Percussion Ensemble performs with special guests

By Marissa Wetterau, Sports Editor

On Saturday, April 17th, The West Liberty University Percussion Ensemble, directed by Brian Baldauff, performed their concert ‘Plus’ One’. The was concert was titled such, as it featured special guests Dr. Neerja Mehta and Dr. Linda Cowan, in addition to student soloists. The performance was streamed live in it’s entirety which is a first for the music department.

It has been at least a year or since I’ve seen any sort of performance given by the music department, so I was excited to go. The concert, set to start at 3 p.m., started a couple minutes late but the crowd of maybe about 60, including myself, did not mind at all.

The afternoon’s proceedings began with an introduction from Professor Baldauff, who explained the title of the concert and thanked everyone for coming.

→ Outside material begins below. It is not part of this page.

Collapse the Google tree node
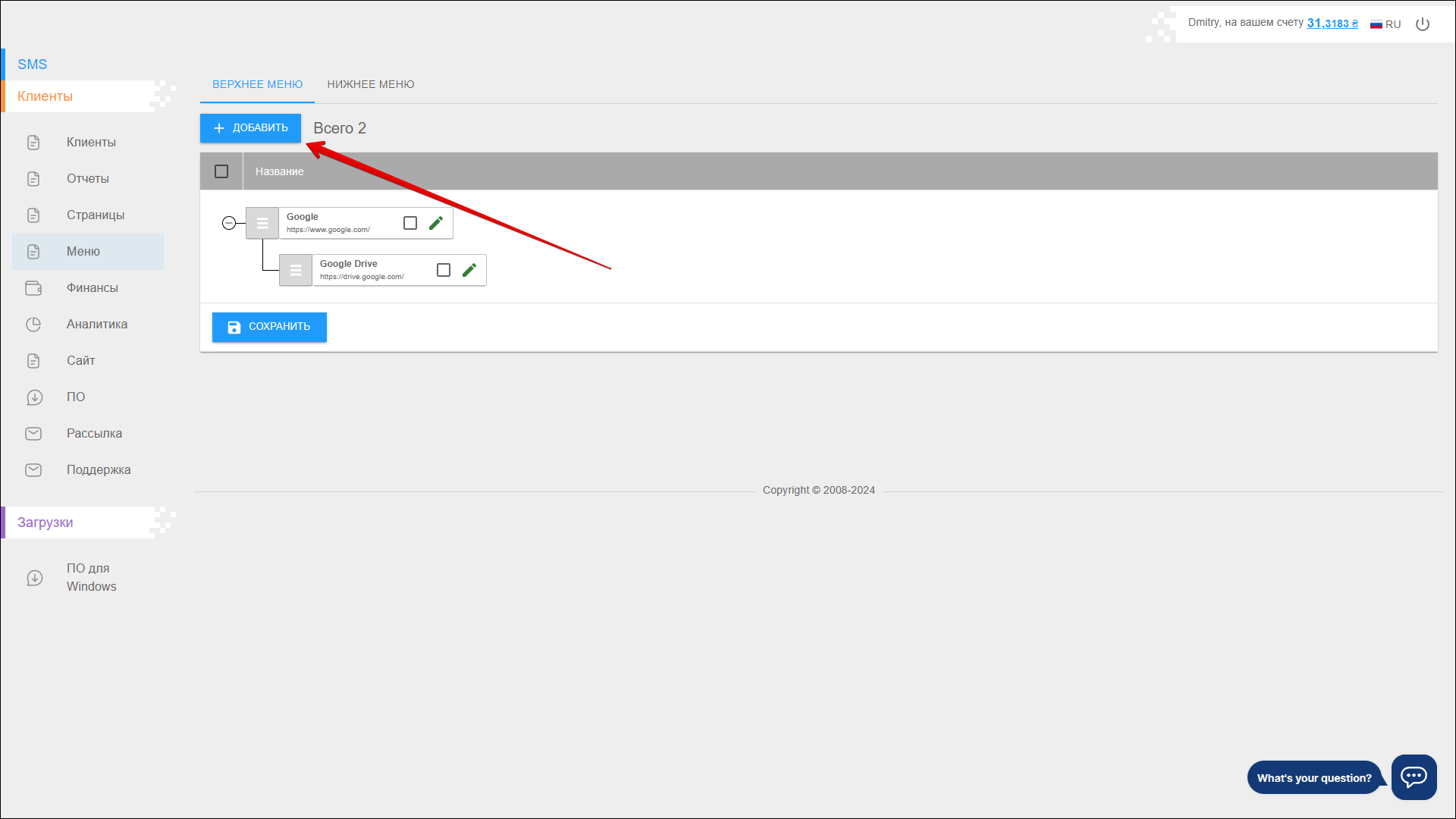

The first piece played was Concerto for Vibraphone movement I. Recitativo-Allegro, which was composed by Ney Rosauro, born 1952. WLU Percussion Ensemble member Brandon Collins, vibraphone, was featured as a soloist in the piece. Each audience member seemed very involved and Brandon and the rest of the ensemble delivered a fantastic performance.

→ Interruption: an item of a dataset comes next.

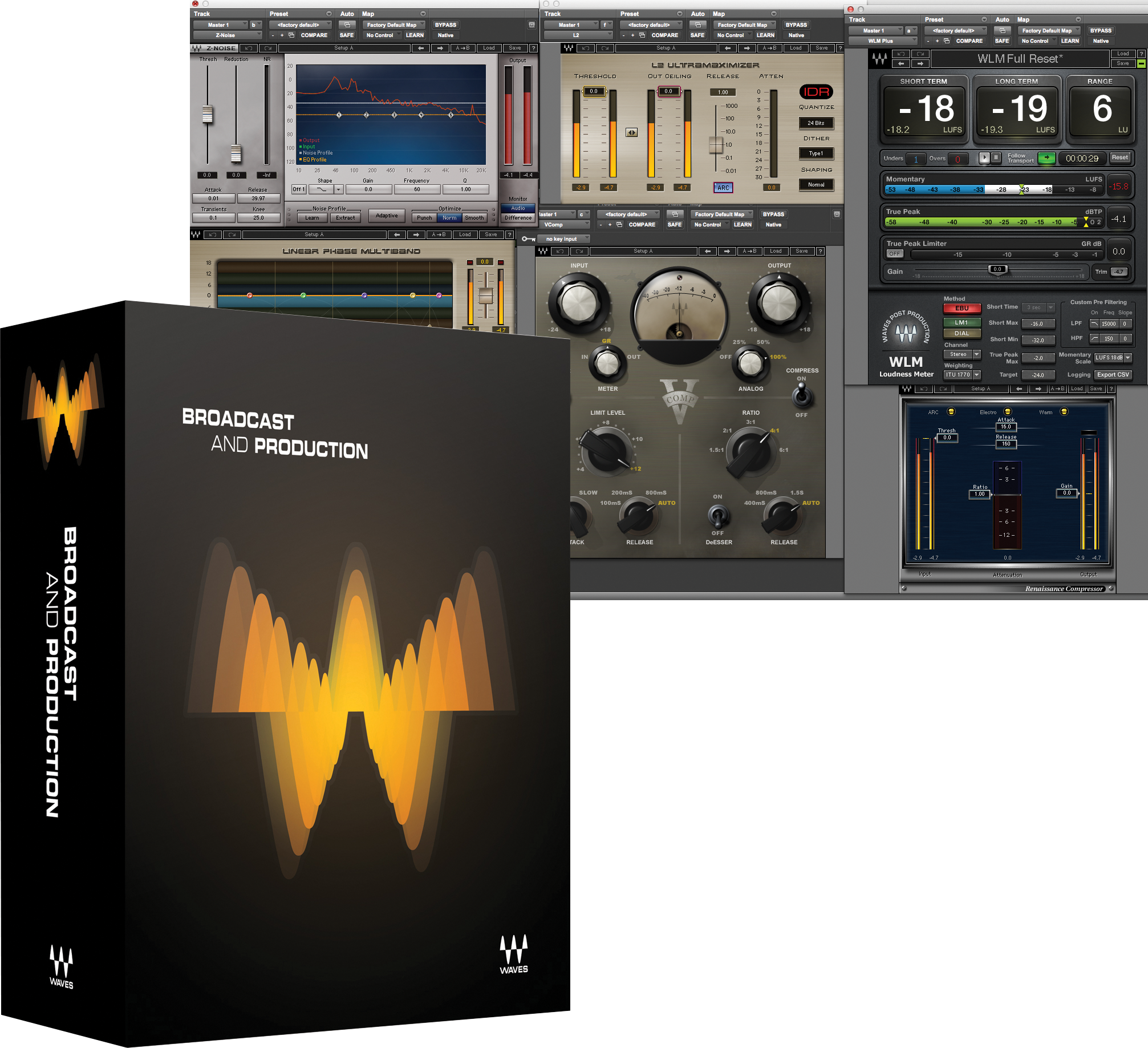Toggle BYPASS on the L2 Ultramaximizer

796,25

The second piece performed featured Mikayla Schultz, piano, as the soloist in the piece. Spirits movement I. The Succubus was written and composed by David J. Long born 1950 and was an eerie piece, intended to invoke the mythical succubus creature.

Dr. Linda Cowan was the featured soloist on the following piece, Song to the Moon from Rusalka. Dr. Cowan teaches private and class voice, diction and musical theater/opera workshop classes. She also maintains a small private voice studio consisting of some of the area’s top high school voice students.

When speaking to Dr. Cowan, she said “This was my first time performing the song. I had to learn Czech language”. Despite this being her first performance of this particular song, she delivered it with amazing confidence.

There was a brief intermission after Dr. Cowan’s performance, but not long after, the ensemble took the stage to give the world premier of Dr. Matthew Harder’s The Brain Abhors the New. The piece was particularly special, as it involved the electronic manipulation of acoustic sounds, fed through two monitors in the back of college hall.

The final performances of the afternoon featured Dr. Neerja Mehta, congas. Dr. Neerja Mehta is a close friend of West Liberty’s Brian Baldauff and Dr. Mehta is also an active performer and educator, having presented concerts, clinics, and master classes in North America and Europe. Dr. Mehta currently teaches at City University of New York, Queensborough Community College as an assistant professor of Music. Dr. Mehta performed Three Movements: I. Ritual II. Prayer and III. Celebration by Jonathan Ovalle with three of West Liberty’s percussion ensemble students.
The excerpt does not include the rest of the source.